Management of Arch Hypoplasia After Successful Coarctation Repair

Departments of Thoracic-Cardiovascular Surgery and Pediatrics, Stritch School of Medicine, Maywood, Illinois

Accepted for publication October 18, 1996.

	Abstract

Top Footnotes Abstract Introduction Material and Methods Results Comment Acknowledgments References

 
Background. Pronounced arch obstruction can be seen after a well-repaired coarctation, and this probably results from the failure of a somewhat hypoplastic arch to grow or from clamp injury at the time of the initial repair, or from both causes. Because of mediastinal adhesions and minimal collateral circulation, use of extraanatomic bypass grafts appears to be the preferred approach.

Methods. Six children or young adults presented with arch obstruction over a 3-year period. Their mean age was 13.5 ± 4 years, and the mean interval from the time of the initial repair was 10 ± 4 years. The mean age of the patients at the time of the initial repair was 3.2 ± 5 years. Symptoms included exertional headache and chest pain. The mean systolic gradients, as shown by echocardiography and cardiac catheterization, were 34 ± 7 mm Hg and 33 ± 6 mm Hg, respectively. Repair was accomplished through a midsternotomy using a polytetrafluoroethylene patch placed in the concavity of the arch, which extended from the ascending to the descending aorta. Dissection was kept close to the aorta and arch to minimize injury to the phrenic and recurrent laryngeal nerves. Cardiopulmonary bypass and moderate hypothermia (25° to 27°C bladder temperature) without circulatory arrest were used.

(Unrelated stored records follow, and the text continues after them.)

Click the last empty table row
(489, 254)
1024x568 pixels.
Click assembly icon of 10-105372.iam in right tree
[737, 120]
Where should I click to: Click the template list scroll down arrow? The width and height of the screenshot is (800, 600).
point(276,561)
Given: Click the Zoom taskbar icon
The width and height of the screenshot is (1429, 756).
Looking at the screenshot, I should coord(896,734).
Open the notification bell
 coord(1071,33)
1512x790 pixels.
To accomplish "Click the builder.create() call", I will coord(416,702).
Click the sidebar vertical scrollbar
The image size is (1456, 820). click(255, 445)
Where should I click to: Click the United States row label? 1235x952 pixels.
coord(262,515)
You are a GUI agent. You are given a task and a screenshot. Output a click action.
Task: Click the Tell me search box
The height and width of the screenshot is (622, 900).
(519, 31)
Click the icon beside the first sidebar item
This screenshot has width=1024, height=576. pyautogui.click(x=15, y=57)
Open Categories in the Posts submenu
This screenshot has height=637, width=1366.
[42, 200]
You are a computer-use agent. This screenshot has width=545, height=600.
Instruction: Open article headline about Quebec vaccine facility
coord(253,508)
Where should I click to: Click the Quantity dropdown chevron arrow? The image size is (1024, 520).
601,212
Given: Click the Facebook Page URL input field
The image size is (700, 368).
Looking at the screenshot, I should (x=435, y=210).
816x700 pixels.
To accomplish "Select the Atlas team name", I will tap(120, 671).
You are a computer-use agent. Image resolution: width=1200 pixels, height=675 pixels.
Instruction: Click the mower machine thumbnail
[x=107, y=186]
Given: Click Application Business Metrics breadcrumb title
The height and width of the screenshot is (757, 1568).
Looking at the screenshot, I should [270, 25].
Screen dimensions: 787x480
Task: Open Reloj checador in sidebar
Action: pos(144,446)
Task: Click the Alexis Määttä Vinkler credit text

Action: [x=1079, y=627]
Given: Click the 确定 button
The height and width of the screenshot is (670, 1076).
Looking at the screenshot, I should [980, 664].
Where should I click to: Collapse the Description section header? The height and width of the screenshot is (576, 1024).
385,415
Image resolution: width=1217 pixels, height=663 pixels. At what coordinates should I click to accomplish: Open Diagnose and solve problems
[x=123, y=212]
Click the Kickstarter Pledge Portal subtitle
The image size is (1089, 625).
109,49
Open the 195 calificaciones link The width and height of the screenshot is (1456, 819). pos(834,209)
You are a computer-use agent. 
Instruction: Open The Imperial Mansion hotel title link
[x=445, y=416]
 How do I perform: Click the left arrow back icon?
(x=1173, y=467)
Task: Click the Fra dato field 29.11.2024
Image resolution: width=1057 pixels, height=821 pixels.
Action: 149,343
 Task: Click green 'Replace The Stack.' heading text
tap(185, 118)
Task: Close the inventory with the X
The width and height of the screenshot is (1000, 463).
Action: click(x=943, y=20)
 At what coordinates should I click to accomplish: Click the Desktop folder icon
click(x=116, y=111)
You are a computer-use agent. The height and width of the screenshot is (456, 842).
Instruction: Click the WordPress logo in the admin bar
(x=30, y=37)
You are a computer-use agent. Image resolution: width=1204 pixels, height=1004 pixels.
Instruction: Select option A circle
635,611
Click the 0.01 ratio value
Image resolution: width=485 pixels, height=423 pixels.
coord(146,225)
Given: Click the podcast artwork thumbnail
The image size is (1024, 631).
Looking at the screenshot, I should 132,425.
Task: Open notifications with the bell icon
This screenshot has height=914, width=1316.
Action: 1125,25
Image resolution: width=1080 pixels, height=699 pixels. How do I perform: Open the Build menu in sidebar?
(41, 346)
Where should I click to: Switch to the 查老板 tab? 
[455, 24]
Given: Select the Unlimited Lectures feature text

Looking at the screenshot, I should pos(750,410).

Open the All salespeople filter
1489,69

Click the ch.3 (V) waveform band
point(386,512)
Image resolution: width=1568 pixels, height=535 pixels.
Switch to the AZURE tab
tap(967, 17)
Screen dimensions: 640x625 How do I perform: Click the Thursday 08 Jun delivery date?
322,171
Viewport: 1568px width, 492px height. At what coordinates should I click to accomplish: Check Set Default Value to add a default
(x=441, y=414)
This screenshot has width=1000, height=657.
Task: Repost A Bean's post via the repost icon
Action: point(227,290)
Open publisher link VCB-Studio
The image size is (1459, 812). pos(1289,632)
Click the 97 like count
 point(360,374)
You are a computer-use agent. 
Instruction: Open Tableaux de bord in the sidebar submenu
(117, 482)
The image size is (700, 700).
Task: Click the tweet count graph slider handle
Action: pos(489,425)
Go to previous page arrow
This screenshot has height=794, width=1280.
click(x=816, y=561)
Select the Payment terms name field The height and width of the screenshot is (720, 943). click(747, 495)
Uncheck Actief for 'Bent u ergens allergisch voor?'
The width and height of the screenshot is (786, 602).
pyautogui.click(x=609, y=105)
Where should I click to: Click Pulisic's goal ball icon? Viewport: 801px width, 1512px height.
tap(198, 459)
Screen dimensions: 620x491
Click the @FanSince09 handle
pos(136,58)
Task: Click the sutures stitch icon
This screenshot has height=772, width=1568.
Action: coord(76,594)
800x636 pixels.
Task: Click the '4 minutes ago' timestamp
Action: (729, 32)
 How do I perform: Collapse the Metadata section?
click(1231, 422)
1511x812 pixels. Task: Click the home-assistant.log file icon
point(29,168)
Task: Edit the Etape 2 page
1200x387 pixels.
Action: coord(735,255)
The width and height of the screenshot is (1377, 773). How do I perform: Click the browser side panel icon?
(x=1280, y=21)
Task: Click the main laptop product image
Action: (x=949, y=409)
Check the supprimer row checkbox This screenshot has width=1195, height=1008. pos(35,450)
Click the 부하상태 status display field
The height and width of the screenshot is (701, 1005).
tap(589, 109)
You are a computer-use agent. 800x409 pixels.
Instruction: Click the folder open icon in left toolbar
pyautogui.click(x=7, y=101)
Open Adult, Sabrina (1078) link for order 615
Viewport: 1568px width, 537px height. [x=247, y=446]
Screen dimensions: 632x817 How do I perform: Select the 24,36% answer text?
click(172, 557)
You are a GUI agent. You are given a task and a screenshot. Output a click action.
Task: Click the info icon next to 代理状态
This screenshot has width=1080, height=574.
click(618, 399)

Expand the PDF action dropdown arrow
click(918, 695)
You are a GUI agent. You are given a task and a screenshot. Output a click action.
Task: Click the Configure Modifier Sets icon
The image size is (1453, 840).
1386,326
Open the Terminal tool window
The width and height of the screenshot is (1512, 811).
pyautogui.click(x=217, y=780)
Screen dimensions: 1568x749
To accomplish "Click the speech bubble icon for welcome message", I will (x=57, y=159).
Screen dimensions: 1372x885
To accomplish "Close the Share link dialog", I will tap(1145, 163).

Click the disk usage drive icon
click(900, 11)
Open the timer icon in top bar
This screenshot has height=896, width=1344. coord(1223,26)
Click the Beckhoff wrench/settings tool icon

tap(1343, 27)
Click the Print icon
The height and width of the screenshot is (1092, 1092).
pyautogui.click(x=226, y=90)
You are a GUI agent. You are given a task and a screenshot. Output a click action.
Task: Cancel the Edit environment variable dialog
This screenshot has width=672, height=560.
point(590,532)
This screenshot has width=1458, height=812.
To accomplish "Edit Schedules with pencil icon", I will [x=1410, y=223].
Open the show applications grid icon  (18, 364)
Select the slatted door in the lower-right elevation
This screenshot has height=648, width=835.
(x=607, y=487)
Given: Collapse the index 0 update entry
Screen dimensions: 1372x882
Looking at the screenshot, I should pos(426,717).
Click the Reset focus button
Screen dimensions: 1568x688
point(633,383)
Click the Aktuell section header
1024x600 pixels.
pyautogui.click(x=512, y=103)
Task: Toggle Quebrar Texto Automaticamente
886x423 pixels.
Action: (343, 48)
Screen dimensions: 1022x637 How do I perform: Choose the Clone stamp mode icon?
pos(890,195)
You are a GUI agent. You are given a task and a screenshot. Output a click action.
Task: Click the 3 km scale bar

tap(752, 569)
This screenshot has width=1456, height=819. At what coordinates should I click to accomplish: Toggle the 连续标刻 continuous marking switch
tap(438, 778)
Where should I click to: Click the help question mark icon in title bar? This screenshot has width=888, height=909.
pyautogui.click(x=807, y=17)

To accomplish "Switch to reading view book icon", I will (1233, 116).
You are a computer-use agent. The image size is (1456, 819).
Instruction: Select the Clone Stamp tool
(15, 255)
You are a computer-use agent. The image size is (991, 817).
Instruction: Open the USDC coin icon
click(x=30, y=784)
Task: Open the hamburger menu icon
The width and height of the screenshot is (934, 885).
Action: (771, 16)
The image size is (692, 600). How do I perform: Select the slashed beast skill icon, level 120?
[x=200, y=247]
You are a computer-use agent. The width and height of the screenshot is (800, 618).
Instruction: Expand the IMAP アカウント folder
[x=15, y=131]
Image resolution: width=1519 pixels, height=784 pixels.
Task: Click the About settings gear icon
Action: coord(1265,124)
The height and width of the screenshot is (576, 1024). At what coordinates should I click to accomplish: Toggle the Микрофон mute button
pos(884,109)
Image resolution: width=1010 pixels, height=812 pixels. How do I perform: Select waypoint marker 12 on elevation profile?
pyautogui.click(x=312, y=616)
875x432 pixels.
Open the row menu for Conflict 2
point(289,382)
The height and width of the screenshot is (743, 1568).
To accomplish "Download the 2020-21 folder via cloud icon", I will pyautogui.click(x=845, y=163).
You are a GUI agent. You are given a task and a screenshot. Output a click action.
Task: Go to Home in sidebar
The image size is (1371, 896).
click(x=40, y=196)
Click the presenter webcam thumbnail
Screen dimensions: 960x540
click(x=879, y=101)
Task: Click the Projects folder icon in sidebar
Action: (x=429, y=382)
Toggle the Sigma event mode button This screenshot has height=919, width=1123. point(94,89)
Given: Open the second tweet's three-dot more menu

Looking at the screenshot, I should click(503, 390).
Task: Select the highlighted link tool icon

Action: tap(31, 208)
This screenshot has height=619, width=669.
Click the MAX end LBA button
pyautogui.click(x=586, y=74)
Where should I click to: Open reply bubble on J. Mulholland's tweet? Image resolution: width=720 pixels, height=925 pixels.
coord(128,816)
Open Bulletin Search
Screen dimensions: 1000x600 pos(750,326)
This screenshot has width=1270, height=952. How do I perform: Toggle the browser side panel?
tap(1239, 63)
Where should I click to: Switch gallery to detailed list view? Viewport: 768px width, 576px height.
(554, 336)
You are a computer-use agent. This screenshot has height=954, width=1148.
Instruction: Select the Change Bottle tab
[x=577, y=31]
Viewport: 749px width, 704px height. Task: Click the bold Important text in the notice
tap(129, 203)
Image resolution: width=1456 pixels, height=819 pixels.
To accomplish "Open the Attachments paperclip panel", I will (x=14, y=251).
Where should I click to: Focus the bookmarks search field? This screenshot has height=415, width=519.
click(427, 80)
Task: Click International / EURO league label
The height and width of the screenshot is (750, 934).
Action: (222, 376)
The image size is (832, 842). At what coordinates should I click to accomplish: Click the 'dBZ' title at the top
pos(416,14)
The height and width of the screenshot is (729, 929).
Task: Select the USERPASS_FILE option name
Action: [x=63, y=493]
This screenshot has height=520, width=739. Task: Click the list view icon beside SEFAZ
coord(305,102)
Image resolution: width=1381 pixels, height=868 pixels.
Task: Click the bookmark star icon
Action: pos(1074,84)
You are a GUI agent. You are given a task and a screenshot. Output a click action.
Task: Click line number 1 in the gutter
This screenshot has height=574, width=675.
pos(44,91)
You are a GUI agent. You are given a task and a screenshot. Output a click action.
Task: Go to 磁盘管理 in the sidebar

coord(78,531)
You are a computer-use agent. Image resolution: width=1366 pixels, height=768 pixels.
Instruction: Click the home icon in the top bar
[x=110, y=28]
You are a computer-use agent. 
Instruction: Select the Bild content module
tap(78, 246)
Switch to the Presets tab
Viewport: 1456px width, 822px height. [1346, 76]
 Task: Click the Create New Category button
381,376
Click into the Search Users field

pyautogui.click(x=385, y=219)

Results. All patients were discharged home 4 to 20 days postoperatively (mean, 7 ± 6 days). All patients were found to be normotensive at a mean follow-up of 1.3 ± 1 years. Postoperative echocardiograms, which were obtained in all patients, revealed no residual gradients. Exercise blood pressure was evaluated in 2 patients and found to be normal.

Conclusions. Transsternal arch enlargement using cardiopulmonary bypass and moderate hypothermia without circulatory arrest is an attractive and safe approach for the treatment of arch obstruction after coarctation repair. Unlike the use of extraanatomic bypass grafts, it allows complete relief of the obstruction, unhampered aortic growth, the minimal use of foreign material, and a repair that is protected deep within the mediastinal space.

	Introduction

Top Footnotes Abstract Introduction Material and Methods Results Comment Acknowledgments References

 
See also page 980.

Pronounced obstruction resulting from arch hypoplasia developing several years after the successful repair of aortic coarctation is not a well-recognized problem, especially in the absence of associated intracardiac defects. Such obstruction occurs in a somewhat hypoplastic arch that has either failed to grow or was injured by the vascular clamps applied at the initial repair [1–3].

Because of the presence of mediastinal adhesions and the usual absence of significant collateral circulation, the considerations in the management of "isolated" arch obstruction are similar to those in the treatment of recurrent coarctation. Options for the management of recurrent coarctation, such as the use of an extraanatomic bypass graft (ascending to descending aorta) and direct repair with or without the aid of cardiopulmonary bypass, are also options for the treatment of arch obstruction [4–7].

Because of the inherent problems posed by extraanatomic bypass grafts in growing patients, however, we used transsternal arch enlargement procedures for the management of arch obstruction. This repair extends from the ascending to the descending aorta and involves the use of cardiopulmonary bypass and moderate hypothermia without circulatory arrest. To determine the usefulness of this approach, we reviewed our experience and now report our findings.

	Material and Methods

Top Footnotes Abstract Introduction Material and Methods Results Comment Acknowledgments References

 
Over a 3-year period ending in August 1996, 6 children or young adults underwent arch enlargement procedures for the management of arch hypoplasia after a well-repaired coarctation of the aorta. The clinical data, surgical technique, and results were analyzed.

Clinical Data
The study included 5 male patients and 1 female patient. Most of the patient data are summarized in Table 1. The age of the patients at the time of the initial coarctation repair ranged from 15 days to 12 years (mean, 3.2 ± 5 years). In 3 patients the first repair for coarctation was done at an early age (15 days to 3 months). One patient underwent concomitant pulmonary artery banding for the treatment of a ventricular septal defect, which closed spontaneously. Debanding was performed at 1.5 years of age. All 3 patients had recurrent coarctation that was managed with repatching in 2 and balloon dilation in 1.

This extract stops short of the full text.